PROBLEM DETAILS - Tally up the lines below containing the string "Open", then write the number alone.

SOURCE INFORMATION -
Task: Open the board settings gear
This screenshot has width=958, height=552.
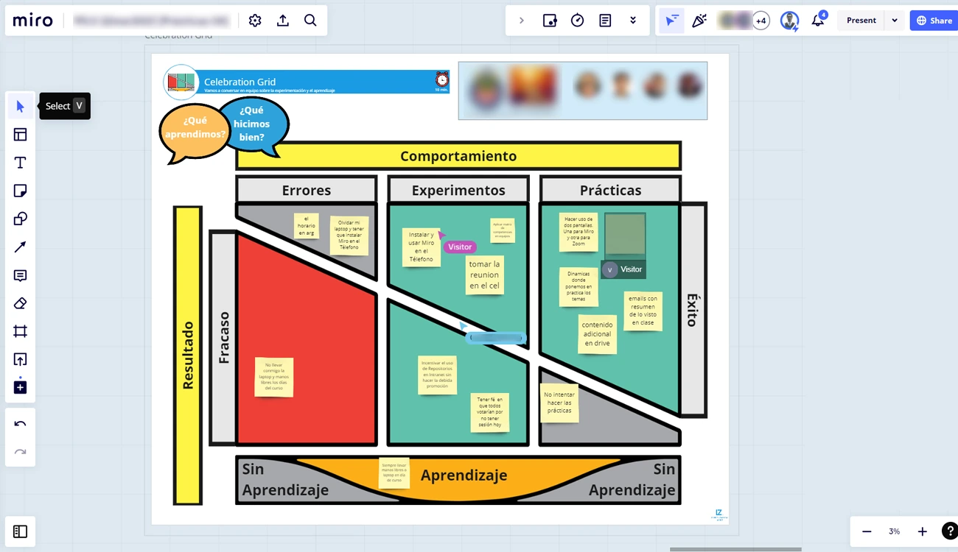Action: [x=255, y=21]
==
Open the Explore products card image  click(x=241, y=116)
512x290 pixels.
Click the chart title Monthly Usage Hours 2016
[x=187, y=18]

RESULT - 2